A new resistor controlled cathodic protection (RCP) system from Trondheim-based CorrOcean prevents the localized corrosion of stainless steel in chlorinated sea-water and produced water systems.

The basic principle of the RCP method is to provide cathodic protection to a stainless steel pipe system by using a resistor in series with the anode to control both the potential of the stainless steel and the anode output.

The method is based on the observation that the protection potential for preventing localized stainless steel corrosion is more positive than the potentials typically offered by sacrificial anodes, according to managing director Roe Stroemmen. Protection can therefore be provided by designing the voltage drop over the resistor to obtain a sufficient, though not excessive, negative polarisation of the stainless steel.

The system, which was developed in conjunction with the Sintef research institute in Trondheim, is proving a great success, Stroemmen says. Its first commercial application was as a retrofit to sea-water filters made of AISI 316 stainless steel on Norske Shell's Draugen platform. And the first system incorporating the RCP into the design from the outset is to be installed on Statoil's production ship for the Lufeng Field in China. It will provide protection for the sea-water/fire-water system, which also uses 316 steel.

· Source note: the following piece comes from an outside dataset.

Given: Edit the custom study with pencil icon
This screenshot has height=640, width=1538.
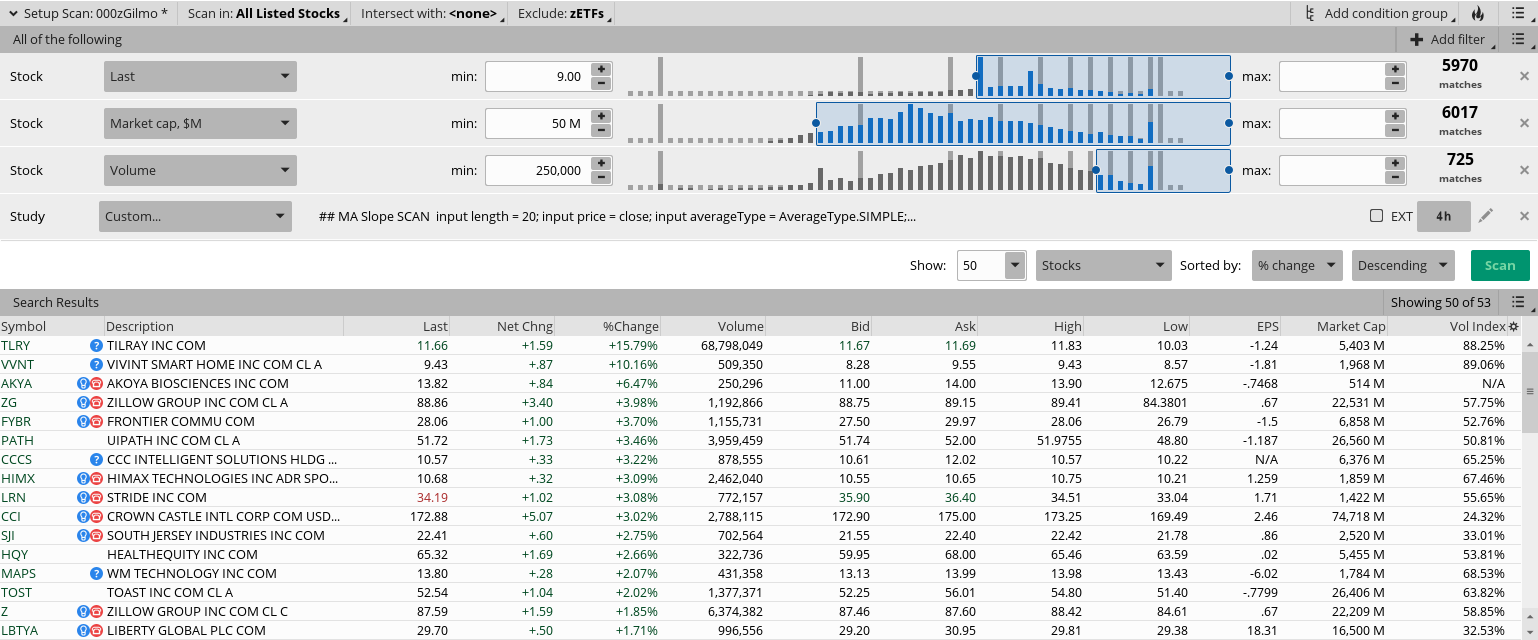Looking at the screenshot, I should pyautogui.click(x=1486, y=216).
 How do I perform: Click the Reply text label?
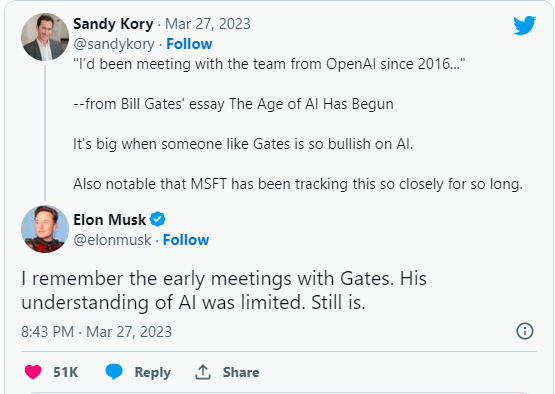pyautogui.click(x=153, y=372)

The RCP can extend the life of existing stainless steel piping systems and allows the use of inexpensive, low alloyed stainless steel in new systems, Stroemmen says. It has a low anode consumption life and a long anode life. Because the resistor control keeps the stainless steel in a protective potential range in which the current requirements are very small, a single anode can protect long lengths of a pipe system.

Meanwhile, CorrOcean has enjoyed continuing success with its well established Field Signature Method (FSM) for corrosion monitoring. Later this year, it is due to deliver five FSM systems for BP's ETAP development in the UK. It also has orders to supply systems to Amoco's new Valhall pipeline and BP's Schiehallion development west of the Shetlands.

A new portable version of the FSM has been developed for topside use, Stroemmen reports. The sensors, which are installed as usual at critical locations on the pipework, are interrogated using a portable electronic unit. Each reading takes three-four minutes. This means a single interrogation unit can be used for multiple pipework systems, thus lowering the cost per location.